AAMOF, no, I probably would not _choose_ to develop a new application in Access 2.0. However, I completed in January 2001 a newly-developed application in Access 2.0 -- it was "pro bono" work for the fellow who is keeping track of my high school classmates. For his employer (probably the major manufacturer of electrical generating and transmission equipment in the world), he has to have Access 2.0 on his computer because they have a currently-used Access 2.0 database vital to the business, and he didn't want to fill his hard drive with either a new retail version or a runtime. It is still a perfectly usable tool for developing, and the database works just-fine-thankee.
On the other hand, if I were asked to develop a new Access standalone or multiuser application, I would very likely choose Jet over MSDE. That development would cost the user less, and would scale better -- right up to the point where it was necessary to upsize to "real" SQL Server. And, as you point out, for many applications, that point never arrives. Frankly, I am not at all certain just what improvements or enhancements one would look for in the Jet world. Now, I might be more inclined to use the Developer/Desktop Edition of SQL Server (depending on the licensing provisions) because it _does_ come with SQL Server's excellent database creation, administration, and maintenance tools. But, it is, like MSDE, limited to 5 concurrent queries.
> Larry, you are one of the Access gurus I pay daily homage to as I work
> through my applications by utilizing your tips and tools. I was
> wondering if you are bothered by Access' identity crisis as much as I?

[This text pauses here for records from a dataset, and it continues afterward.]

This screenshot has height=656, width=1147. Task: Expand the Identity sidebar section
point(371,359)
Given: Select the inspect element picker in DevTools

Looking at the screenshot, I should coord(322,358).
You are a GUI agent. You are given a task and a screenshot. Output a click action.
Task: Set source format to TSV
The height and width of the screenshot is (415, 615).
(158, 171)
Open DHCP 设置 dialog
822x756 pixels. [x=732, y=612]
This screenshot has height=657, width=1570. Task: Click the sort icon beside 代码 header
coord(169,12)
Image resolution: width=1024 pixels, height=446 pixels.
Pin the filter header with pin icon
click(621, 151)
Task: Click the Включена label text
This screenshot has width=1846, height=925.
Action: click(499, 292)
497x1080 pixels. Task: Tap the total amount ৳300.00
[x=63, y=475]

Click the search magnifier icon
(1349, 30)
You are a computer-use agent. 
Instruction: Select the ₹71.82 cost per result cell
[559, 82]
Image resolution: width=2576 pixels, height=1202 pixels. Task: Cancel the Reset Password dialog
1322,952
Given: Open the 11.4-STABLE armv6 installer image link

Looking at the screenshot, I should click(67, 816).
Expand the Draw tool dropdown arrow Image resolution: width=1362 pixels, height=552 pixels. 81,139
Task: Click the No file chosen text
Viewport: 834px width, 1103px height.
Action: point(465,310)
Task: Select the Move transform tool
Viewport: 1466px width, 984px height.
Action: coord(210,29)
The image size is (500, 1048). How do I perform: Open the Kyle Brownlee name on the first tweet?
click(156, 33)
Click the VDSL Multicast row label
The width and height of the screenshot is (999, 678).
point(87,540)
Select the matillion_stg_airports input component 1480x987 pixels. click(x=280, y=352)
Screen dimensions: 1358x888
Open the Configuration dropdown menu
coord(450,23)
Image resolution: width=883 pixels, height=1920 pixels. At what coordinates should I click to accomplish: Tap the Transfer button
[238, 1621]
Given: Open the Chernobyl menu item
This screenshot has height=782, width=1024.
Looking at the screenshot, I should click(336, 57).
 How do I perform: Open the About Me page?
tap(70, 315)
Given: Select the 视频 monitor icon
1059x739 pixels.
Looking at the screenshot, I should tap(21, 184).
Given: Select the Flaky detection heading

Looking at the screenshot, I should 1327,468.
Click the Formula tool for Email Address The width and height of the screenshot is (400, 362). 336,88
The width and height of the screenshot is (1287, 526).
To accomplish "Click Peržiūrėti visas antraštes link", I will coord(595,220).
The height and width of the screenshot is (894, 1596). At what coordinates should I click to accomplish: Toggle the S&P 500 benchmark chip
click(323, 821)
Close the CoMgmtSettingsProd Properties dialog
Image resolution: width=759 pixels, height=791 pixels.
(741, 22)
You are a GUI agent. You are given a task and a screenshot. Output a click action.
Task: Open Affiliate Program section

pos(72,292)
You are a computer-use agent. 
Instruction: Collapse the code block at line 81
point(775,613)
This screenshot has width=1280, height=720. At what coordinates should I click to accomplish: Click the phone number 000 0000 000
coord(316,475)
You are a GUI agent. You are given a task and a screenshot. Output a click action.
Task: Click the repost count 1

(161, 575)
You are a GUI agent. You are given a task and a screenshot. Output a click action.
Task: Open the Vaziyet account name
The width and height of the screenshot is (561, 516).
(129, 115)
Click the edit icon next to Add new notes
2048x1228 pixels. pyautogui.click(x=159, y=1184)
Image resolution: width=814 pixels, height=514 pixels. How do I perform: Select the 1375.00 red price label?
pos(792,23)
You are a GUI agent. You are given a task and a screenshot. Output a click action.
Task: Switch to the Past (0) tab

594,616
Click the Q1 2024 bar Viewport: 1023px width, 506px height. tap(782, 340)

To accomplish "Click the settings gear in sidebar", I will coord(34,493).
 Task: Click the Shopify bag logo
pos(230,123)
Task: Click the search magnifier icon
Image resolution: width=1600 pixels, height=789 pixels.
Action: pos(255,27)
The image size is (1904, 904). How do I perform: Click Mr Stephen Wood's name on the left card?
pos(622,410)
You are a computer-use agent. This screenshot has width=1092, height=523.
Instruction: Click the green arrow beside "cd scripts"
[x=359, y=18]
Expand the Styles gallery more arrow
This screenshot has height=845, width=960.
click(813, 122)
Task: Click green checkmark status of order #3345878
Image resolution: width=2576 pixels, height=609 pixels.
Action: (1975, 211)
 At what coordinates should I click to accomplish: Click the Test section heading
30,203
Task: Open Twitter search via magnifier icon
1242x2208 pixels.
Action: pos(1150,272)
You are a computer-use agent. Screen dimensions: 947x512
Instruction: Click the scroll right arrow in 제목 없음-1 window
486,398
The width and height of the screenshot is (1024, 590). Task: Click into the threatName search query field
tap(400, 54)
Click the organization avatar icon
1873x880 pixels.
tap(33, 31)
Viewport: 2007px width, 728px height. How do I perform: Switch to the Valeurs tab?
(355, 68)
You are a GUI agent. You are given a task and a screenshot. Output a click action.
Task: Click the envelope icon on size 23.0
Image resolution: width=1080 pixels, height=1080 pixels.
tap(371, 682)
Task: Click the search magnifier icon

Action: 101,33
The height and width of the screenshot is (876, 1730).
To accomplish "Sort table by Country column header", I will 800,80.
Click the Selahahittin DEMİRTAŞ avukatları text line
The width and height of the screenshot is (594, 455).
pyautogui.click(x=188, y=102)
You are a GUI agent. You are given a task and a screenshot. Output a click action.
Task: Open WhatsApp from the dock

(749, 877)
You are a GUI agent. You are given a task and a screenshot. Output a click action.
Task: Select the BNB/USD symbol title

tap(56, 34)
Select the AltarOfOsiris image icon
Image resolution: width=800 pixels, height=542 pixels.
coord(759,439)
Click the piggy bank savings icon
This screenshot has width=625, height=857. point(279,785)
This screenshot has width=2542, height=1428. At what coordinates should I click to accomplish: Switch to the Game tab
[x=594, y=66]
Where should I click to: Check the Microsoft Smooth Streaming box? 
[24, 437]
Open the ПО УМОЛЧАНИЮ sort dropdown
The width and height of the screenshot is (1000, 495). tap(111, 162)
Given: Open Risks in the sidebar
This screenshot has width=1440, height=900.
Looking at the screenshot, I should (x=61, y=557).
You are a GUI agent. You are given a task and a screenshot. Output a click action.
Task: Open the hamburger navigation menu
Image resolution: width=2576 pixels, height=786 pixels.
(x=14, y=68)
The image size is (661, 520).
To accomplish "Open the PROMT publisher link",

> Would you like to see it renamed to "VB for DB's"? Dan is just the
> latest of a long line of very well informed IT types that can't seem
> to seperate Access and Jet in their minds. Just curious.
No, I try to educate ignorant people when I can, and I try to correct their public misstatements about Access and Jet, but I don't know that I worry about an "identity crisis". I just accept that Access is, in Microsoft's eyes, primarily an end-user tool. Our developer efforts, no matter how many copies of Office _we_ believe have sold or kept sold for Microsoft, are really secondary to Microsoft. Whether that is right or not, given the proportions of the income due to each, it's certainly understandable.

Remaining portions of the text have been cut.